### What you have to do
Restate the data below word for word, and let no image into your version.

BEGIN Stored data

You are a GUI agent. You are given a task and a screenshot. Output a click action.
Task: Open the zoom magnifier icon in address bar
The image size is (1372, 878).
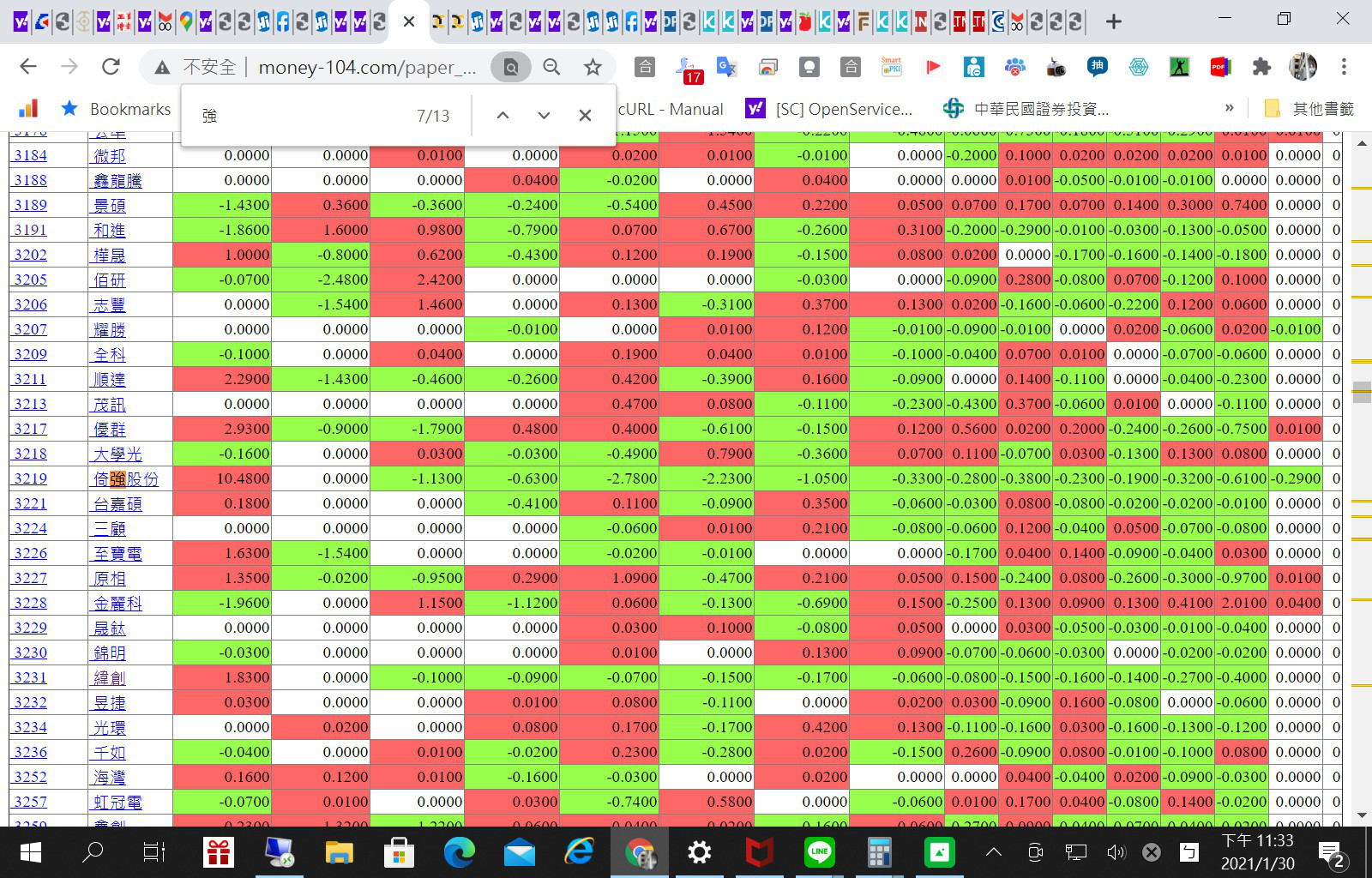(x=551, y=67)
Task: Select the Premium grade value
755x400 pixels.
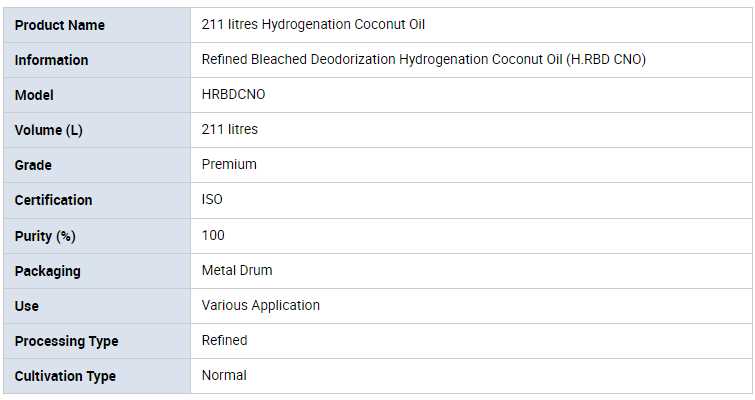Action: click(229, 164)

END Stored data

### Written solution
You are a GUI agent. You are given a task and a screenshot. Output a click action.
Task: Open the zoom magnifier icon in address bar
The image size is (1372, 878).
(x=551, y=67)
Task: Select the Premium grade value
755x400 pixels.
Action: click(229, 164)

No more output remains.